Ce n'est pas pour donner des contraventions, mais pour identifier des membres et sympathisants de gangs de rue que l'agent Jean-Loup Lapointe est intervenu le 9 août 2008 dans un parc de Montréal-Nord, a tenté de faire valoir hier l'avocat d'un des jeunes.

L'agent Lapointe n'a fait que suivre en cela les consignes du Service de police de la Ville de Montréal, et plus précisément celles de son poste de quartier, le PDQ 39, a suggéré Me Alain Arsenault lors de la reprise des audiences de l'enquête publique du coroner André Perreault sur la mort de Fredy Villanueva.Pendant plus de quatre heures, dans une tempête d'objections, Me Arsenault a multiplié les suggestions sur les motifs «obliques» du policier Lapointe. «Ce que je veux, c'est arriver aux véritables motifs d'intervention le 9 août. C'était télégraphié, c'est le débat qu'on ne peut éviter», a annoncé l'avocat. Il a notamment insisté sur un document, le Plan d'action pour 2008 préparé par le PDQ 39, qui faisait de la lutte contre les gangs de rue une priorité. On y promet d'assurer une «visibilité policière dans les parcs», endroits de prédilection des activités des gangs de rue, ainsi que d'«augmenter la connaissance des individus fréquentant les endroits ciblés».

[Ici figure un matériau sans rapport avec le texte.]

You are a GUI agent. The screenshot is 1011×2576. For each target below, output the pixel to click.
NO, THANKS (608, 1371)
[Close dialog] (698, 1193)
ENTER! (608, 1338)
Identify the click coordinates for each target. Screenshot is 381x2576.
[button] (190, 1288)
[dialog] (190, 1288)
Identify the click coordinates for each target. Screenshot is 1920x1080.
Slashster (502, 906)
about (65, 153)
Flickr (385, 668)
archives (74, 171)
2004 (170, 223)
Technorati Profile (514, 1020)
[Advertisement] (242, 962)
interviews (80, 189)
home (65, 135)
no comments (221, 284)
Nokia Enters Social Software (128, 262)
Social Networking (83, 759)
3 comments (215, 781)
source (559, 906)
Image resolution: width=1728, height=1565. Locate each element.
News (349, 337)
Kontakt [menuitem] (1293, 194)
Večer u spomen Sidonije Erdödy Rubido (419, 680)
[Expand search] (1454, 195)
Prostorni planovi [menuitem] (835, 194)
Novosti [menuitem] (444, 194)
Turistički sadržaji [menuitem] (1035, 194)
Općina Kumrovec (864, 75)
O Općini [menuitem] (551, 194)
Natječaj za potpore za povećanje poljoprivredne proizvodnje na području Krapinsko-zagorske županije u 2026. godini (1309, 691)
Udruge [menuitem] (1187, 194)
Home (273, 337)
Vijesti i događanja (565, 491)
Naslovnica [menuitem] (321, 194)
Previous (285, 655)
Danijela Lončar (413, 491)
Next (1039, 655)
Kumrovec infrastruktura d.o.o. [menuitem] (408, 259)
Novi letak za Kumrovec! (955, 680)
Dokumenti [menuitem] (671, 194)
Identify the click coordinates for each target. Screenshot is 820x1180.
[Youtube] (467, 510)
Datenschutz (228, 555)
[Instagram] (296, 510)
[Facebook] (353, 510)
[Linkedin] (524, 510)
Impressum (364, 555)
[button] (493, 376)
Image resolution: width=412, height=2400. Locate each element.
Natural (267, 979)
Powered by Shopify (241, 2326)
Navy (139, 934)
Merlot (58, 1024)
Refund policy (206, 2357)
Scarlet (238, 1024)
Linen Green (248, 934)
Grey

Jean-Loup Lapointe a affirmé n'avoir jamais pris connaissance directement de ces consignes. Il a répété sa version des faits, à savoir qu'il s'était approché d'un groupe de jeunes jouant manifestement aux dés pour leur donner une contravention. Ce n'est qu'à quelques mètres de distance qu'il a reconnu deux membres actifs d'un gang de rue: Jeffrey Sagor Metellus et un autre qu'il connaissait de vue mais qu'il ne pouvait identifier formellement - Dany Villanueva.

C'est à la suite du refus des membres du groupe de s'identifier, puis de l'empoignade qui a suivi, que le policier a tiré quatre fois et tué le jeune Fredy Villanueva.

En réponse à Me Arsenault, qui défend M. Metellus, l'agent Lapointe a expliqué qu'il n'avait jamais eu le temps de transmettre quelque information que ce soit sur les jeunes. «Si l'événement s'était déroulé normalement, j'aurais terminé leur identification et transmis l'information pertinente, a-t-il déclaré. Mais je n'en suis jamais venu là. Sur place, l'idée de transmettre de l'information ne m'est d'ailleurs jamais passée par la tête.»

L'insistance de Me Arsenault a soulevé des dizaines d'objections, notamment celles de l'avocat de la Ville, Pierre-Yves Boisvert, qui ont considérablement ralenti les travaux. «La persistance, ça ne fait pas de la pertinence», a plaidé ce dernier, qui a accusé Me Arsenault de simplement «aller à la pêche». Quelque peu agacé, le coroner a d'ailleurs signalé en matinée n'avoir pris «qu'une page de notes, ce qui est inhabituel». Avec humour, il a cependant noté que «(la persistance), ça fait un bon pêcheur».

Les travaux de l'enquête publique reprennent ce matin avec la suite du contre-interrogatoire de l'agent Lapointe, qui sera cette fois questionné par les autres avocats des jeunes et de la famille Villanueva.